# Why -3db trim?



## PoorSignal

> e) Using the Manual Speaker Setup menu of your receiver or pre/pro, play the speaker level-matching test
> tone and adjust each speaker to read 75 dB (“5” on the meter with the range switch set to 70) using the speaker Trim controls found in the menu for each channel. When playing the test tone for the subwoofer, use the VOLUME control on the STA-800D/STA-1000D to raise or lower the level of the subwoofer to read 75 dB *leaving the subwoofer Trim control in the AVR or pre/pro set to -3 dB.* (Note the meter may fluctuate by several dB when measuring the subwoofer. This is normal and what you are seeing are room modes in play. Use the average of the swings to determine the volume of the subwoofer.)
> 
> 
> f) From this point forward to add to or decrease the level of your subwoofer(s), use the subwoofer Trim in
> your receiver. In some cases the level of your subwoofer Trim may exceed +/- 5 dB after tweaking your sub level to taste. If this occurs, use your SPL meter and a combination of the subwoofer Trim in your AVR or pre/pro and the VOLUME control on the STA-800D/STA-1000D to get the subwoofer Trim back to -3 dB while reading your desired subwoofer level on the SPL meter.
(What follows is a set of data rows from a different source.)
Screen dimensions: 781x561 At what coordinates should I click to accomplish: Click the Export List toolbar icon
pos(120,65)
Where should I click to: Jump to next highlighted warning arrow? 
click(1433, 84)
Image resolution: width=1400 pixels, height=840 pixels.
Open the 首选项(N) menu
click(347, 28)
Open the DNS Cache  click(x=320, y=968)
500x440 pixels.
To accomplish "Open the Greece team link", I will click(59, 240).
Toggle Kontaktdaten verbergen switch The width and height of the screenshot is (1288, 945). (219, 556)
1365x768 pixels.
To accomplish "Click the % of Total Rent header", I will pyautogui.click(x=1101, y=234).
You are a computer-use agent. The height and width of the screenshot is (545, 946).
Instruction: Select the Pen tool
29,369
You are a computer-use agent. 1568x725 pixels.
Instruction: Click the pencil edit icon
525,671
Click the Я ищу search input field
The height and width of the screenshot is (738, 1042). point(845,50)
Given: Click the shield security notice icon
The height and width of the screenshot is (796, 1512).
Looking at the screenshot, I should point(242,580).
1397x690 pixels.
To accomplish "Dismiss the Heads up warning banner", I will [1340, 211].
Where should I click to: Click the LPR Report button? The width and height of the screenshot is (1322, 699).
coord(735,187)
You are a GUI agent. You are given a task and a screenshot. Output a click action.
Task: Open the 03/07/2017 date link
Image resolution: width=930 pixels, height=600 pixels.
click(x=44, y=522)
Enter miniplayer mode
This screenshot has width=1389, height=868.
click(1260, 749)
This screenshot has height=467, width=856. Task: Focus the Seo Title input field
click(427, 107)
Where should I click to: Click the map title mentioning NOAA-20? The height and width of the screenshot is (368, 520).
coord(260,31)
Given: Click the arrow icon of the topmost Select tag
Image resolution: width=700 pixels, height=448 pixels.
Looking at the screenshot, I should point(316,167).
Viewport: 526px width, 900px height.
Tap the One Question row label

I was reading the manual and can you tell me why this is necessary to have -3db trim within the receiver?


----------



## atledreier

Output headroom? Sounds a bit weird, though.


----------



## Ed Mullen

The tiny op-amp in the AVR subwoofer pre-out can be clipped/distorted if the control range is pushed too far into the positive region. We've measured THD levels >1% from AVR sub pre-outs and have seen a clipped waveform on the o-scope when the control range is set to at/near maximum. 

Setting the sub channel level to somewhere between -5 and 0 provides a clean signal to the subwoofer amp, and also allows some upward adjustability while still keeping the signal clean.


----------



## atledreier

At the same time, IF your output can handle it, you have introduced a 3-5dB higher noise floor.


----------



## PoorSignal

Does it matter if the cable is plugged into left or right RCA jack?

My ST-1000D volume is now at about -13db, with the AVR trim at -3db to get 75db test tone, does that sound reasonable? 

Out of the box the amp default is -20db but at -20 it didn't have much volume to it.. kind of new to me coming from analog dial controls (and old rule of thumb like not to exceed 1 o clock etc)


----------



## Ed Mullen

PoorSignal said:


> Does it matter if the cable is plugged into left or right RCA jack?
> 
> My ST-1000D volume is now at about -13db, with the AVR trim at -3db to get 75db test tone, does that sound reasonable?
> 
> Out of the box the amp default is -20db but at -20 it didn't have much volume to it.. kind of new to me coming from analog dial controls (and old rule of thumb like not to exceed 1 o clock etc)


Either L or R input is fine - they are summed internally.

The subwoofer gain setting seems reasonable for that AVR sub channel level, but naturally you should be level matching with an SPL meter or auto-set-up in the AVR. If you do auto-set-up, make sure to override any Large/full-range speaker size settings and set them back to Small with a crossover appropriate for their respective bass capabilities.


----------



## kennypc

Excellent advice. Can I apply this to the Emotiva X Ref 12 as well?:flex:


----------